Her documentary Ima shows her fight to uncover the secrets of her grandmother's survival during the Holocaust. Her style is "very personal yet without being intrusive." The result is "a very honest, unpathetic exploration of the 'third generation'." The film won the Findling Award and the Bayerische Dokumentarfilmpreis – Junger Löwe in 2002. Its short version Matrilineal was shown at the International Critic's Week or Sémaine de la critique 2003 during the Cannes Film Festival. Matrilineal was awarded the Jameson Short Film Award in 2002 because of its originality "in portraying how difficult it is to overcome the often essential self-protection of blocking-out terrible events and how liberating dialogue can be. The accent within the film is not so much on the final statement, as on showing the difficult ways needed to break down self-built barriers. The movement of the excellent camerawork underlines the authenticity of the psychological process involved."

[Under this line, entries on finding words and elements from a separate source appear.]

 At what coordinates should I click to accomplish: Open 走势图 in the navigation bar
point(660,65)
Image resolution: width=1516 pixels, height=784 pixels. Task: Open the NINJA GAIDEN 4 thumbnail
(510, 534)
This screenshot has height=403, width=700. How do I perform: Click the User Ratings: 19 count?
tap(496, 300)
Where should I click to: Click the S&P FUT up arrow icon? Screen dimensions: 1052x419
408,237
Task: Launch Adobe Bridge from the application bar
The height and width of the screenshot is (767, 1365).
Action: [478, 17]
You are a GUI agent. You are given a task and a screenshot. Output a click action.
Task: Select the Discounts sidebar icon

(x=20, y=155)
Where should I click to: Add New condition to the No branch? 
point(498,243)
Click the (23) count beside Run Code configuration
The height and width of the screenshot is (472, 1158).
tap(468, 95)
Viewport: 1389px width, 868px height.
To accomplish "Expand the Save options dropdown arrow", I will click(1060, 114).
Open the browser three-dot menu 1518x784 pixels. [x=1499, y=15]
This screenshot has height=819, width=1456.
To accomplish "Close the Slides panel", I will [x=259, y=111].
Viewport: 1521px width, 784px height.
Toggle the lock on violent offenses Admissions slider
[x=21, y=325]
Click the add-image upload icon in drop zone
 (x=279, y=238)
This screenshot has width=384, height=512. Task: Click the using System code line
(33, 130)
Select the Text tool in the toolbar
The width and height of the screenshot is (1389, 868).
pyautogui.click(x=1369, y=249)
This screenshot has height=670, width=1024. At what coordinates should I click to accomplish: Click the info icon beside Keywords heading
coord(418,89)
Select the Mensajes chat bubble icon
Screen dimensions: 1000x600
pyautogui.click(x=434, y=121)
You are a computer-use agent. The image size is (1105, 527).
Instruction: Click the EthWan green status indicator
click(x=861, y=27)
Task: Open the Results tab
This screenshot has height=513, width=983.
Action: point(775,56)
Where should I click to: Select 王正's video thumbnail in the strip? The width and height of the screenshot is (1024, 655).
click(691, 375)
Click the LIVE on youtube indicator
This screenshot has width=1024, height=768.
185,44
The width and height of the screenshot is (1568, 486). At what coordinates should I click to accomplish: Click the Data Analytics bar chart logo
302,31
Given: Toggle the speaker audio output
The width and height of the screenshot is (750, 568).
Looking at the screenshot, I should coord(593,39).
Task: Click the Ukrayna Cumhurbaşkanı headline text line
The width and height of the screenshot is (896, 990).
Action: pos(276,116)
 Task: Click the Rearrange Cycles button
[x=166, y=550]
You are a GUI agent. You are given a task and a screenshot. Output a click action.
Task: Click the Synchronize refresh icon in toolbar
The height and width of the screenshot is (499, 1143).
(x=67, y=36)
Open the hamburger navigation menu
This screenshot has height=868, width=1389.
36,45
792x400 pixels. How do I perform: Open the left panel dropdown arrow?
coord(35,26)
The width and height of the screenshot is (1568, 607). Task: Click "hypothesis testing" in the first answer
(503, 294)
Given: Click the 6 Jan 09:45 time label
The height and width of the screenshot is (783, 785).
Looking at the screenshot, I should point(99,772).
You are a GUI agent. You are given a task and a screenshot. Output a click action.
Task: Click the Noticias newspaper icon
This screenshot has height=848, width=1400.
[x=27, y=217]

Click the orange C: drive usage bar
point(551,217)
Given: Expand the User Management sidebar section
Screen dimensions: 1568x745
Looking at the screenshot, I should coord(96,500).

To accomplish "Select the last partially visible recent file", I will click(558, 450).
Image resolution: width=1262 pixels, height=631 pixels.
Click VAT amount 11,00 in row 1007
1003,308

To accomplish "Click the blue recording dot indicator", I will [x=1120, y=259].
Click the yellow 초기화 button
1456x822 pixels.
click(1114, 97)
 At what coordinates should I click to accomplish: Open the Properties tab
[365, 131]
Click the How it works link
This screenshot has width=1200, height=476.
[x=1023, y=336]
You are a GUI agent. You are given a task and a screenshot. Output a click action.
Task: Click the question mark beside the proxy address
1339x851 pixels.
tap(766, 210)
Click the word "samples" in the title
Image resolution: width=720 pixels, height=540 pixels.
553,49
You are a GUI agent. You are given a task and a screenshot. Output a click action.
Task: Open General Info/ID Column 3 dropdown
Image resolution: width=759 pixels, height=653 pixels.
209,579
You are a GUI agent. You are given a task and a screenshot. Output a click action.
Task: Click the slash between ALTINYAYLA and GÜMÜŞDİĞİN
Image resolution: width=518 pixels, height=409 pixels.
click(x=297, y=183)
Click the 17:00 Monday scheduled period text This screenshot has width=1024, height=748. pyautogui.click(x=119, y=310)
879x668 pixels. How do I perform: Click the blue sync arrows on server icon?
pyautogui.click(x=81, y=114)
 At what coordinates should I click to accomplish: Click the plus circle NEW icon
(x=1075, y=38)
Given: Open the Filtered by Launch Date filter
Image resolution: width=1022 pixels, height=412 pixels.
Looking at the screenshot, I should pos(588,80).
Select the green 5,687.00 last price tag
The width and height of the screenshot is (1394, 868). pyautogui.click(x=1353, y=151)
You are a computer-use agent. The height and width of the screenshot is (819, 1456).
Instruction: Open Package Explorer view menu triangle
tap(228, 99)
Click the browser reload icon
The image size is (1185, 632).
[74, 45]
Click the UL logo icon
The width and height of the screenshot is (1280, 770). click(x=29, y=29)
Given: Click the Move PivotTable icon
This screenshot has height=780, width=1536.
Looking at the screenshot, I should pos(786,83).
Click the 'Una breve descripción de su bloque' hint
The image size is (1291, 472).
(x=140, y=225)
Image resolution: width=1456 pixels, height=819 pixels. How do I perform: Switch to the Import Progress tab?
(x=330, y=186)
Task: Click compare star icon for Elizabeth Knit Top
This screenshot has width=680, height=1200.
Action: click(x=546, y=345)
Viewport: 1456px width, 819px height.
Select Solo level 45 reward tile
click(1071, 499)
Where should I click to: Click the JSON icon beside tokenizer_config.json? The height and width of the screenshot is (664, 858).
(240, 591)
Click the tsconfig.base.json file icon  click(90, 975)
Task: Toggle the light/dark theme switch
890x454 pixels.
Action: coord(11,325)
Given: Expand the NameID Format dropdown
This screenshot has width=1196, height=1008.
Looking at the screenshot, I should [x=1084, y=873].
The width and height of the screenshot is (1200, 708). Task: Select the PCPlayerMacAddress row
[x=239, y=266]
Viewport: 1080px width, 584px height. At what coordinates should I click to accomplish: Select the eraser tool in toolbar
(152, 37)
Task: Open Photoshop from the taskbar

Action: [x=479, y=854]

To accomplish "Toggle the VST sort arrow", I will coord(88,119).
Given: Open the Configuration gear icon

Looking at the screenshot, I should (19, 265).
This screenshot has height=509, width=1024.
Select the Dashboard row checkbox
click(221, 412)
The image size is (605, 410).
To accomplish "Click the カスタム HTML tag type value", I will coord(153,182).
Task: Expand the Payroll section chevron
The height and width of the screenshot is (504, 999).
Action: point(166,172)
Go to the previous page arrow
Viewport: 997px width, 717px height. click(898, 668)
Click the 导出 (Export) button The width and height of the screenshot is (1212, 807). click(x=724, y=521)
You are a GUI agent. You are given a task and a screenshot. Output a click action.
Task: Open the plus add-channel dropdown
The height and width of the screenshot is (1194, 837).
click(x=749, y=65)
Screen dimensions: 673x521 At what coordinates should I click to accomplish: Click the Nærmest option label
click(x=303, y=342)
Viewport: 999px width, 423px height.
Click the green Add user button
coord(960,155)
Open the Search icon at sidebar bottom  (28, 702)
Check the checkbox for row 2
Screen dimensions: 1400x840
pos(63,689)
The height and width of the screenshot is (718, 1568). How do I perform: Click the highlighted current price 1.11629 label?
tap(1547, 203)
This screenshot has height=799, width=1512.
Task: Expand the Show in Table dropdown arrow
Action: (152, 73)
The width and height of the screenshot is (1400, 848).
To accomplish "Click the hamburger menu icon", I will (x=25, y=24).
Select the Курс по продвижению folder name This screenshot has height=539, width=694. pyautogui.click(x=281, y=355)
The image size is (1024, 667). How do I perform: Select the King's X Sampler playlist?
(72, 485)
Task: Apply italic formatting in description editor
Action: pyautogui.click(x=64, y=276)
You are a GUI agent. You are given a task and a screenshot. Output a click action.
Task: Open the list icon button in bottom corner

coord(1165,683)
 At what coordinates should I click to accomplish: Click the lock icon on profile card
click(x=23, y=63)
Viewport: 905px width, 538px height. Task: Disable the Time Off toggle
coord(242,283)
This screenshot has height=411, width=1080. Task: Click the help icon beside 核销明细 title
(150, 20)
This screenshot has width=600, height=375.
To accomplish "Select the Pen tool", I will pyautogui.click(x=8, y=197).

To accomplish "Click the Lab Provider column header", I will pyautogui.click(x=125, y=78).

Ima is the first part of an envisaged trilogy. The second part Georg (2008), on the relationship to her German father, reiterates Klusemann's attempt to "face the past, the unspoken, with the perpetrators and their children as well as with the victims and their children."

These and her other documentaries, such as The old woman and the sea, Ménage à trois, or Dresscode have been transmitted on Arte and in South America, the US (TV5Monde, Eurochannel), the Netherlands, Poland, or Sweden.

She has also written and directed a feature-length children's film.